▶ Required actions
1. In the forum thread below, copy the passage word for word, starting at "Stick? You have experience with wax+" and ending at "you asked...".
2. Go on with the forum thread below, picking up after its last post.

[Start Selected extract]

Stick? You have experience with wax+ brazillians? *TMI* ...:surprise:


----------



## Stick486 (Jan 4, 2013)

as a service tech...
yes...

''TMI'' hell...
you asked...


----------



## Stick486 (Jan 4, 2013)

DaninVan said:


> Stick? You have experience with wax ...:surprise:


as often as this subject comes up like just in the last month or two.....
it's in a PDF now for fast posting...

the PDF is done...
anybody/everybody can now post it...
you get the askers to read it...
thread over before it even hardly got started...

then we hijack/derail the thread as per NOP/SOP...


----------



## honesttjohn (Feb 17, 2015)

Stick,

We can't hold a "candle" to you and your vast array of knowledge!

HJ


----------



## Stick486 (Jan 4, 2013)

honesttjohn said:


> Stick,
> 
> We can't hold a "candle" to you and your vast array of knowledge!
> 
> HJ


sure ya can....
lots of subjects are in the know nothing barrel...

how are you on finishing...
no clue here...
not even much of a file...

even worse on CNC...


----------



## schnewj (Nov 18, 2013)

Stick486 said:


> as often as this subject comes up like just in the last month or two.....
> it's in a PDF now for fast posting...
> 
> the PDF is done...
> ...


...and now, back to our regularly scheduled thread HI-JACK!

[End Selected extract]
[Start Data entries]

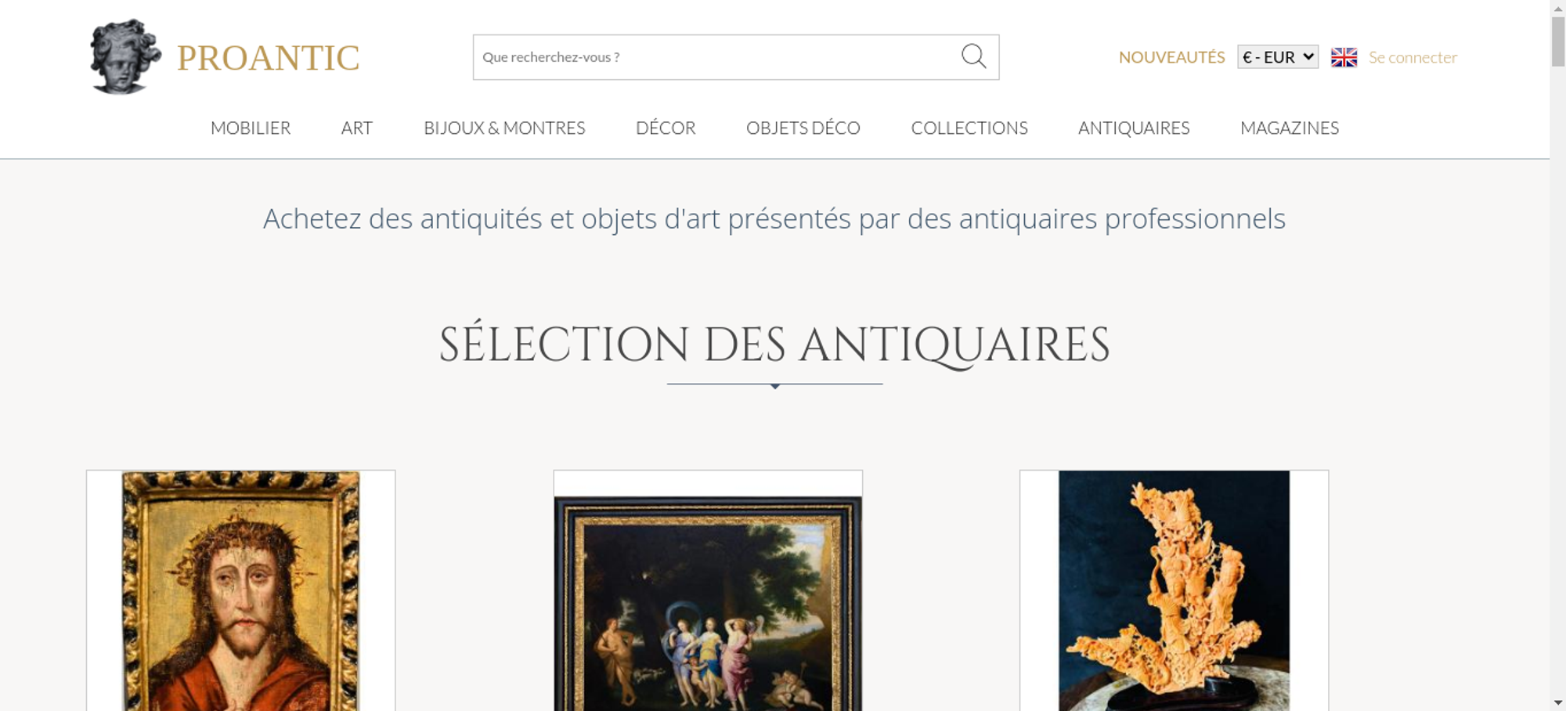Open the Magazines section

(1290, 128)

[End Data entries]
[Start Data entries]

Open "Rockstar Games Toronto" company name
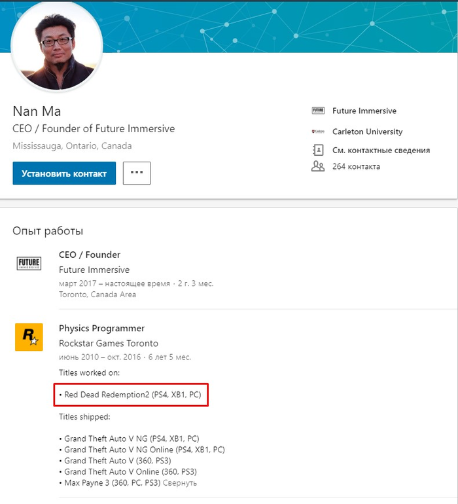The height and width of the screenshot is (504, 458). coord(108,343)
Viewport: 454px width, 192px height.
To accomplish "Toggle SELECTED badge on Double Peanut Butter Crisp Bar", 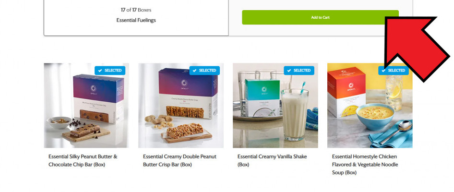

[End Data entries]
[Start Data entries]

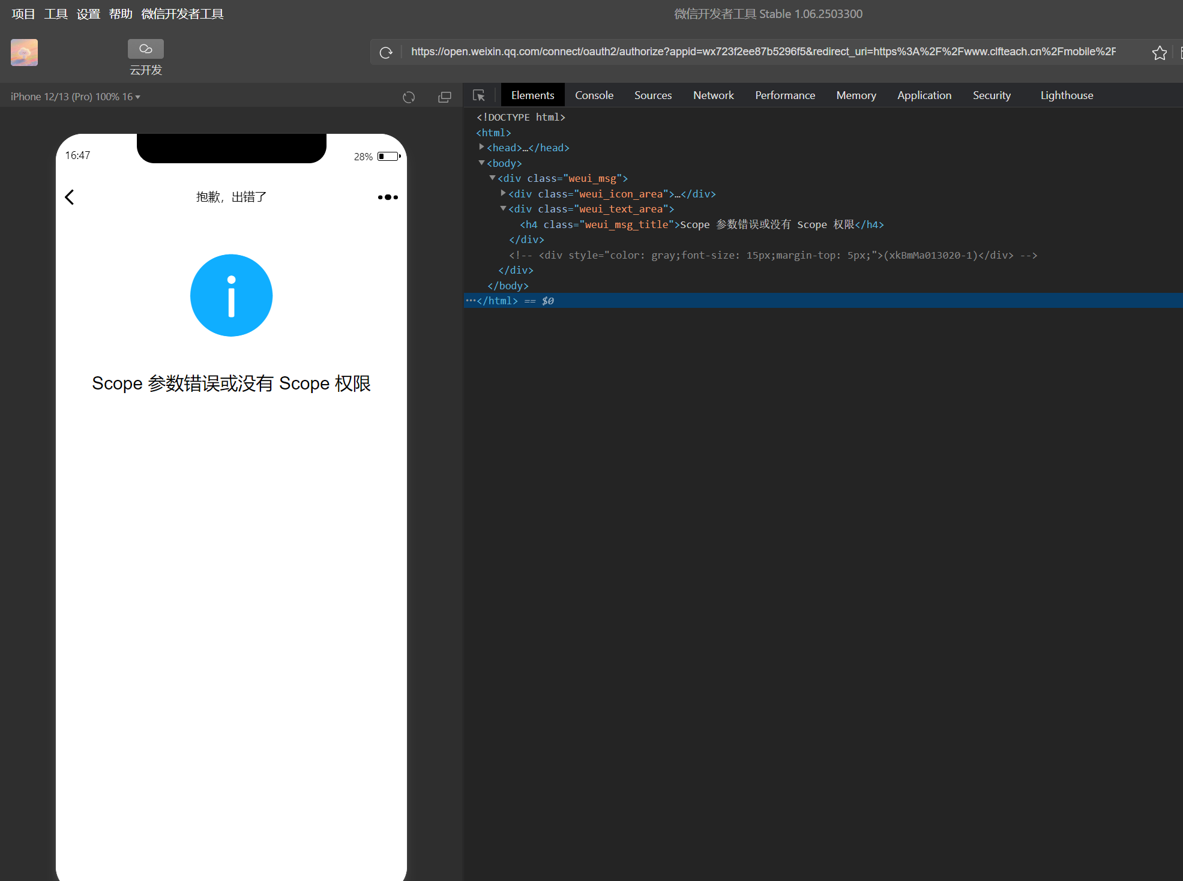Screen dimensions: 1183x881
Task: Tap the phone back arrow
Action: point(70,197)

[End Data entries]

▶ Answers to the tasks
1.
Stick? You have experience with wax+ brazillians? *TMI* ...:surprise:


----------



## Stick486 (Jan 4, 2013)

as a service tech...
yes...

''TMI'' hell...
you asked...

2.
----------



## old coasty (Aug 15, 2014)

Every time Stick post a pdf, it goes into my Woodworking folder/subfolder. Getting a huge woodworking knowledge base from it. Keep em coming Stick.


----------



## johnnie_dr (Jan 8, 2016)

I use ear wax...got plenty ? ;-)

Use it on my hair too...


----------



## JudgeMike (Feb 27, 2012)

I have used Johnson's Paste Wax also. It worked for me somewhat but maybe I did not buff it correctly. I only used a towel. It did not last long. Couple of weeks at best. The light rust always returned. Someone here mentioned they used wax paper. I tried that with much better results. I fold about a 1ft. square into a quarter-fold and buff my table saw with that. It does leave little tiny bumps on the table but it doesn't interfere with anything I do. Just something else to try if Johnsons does not work for you.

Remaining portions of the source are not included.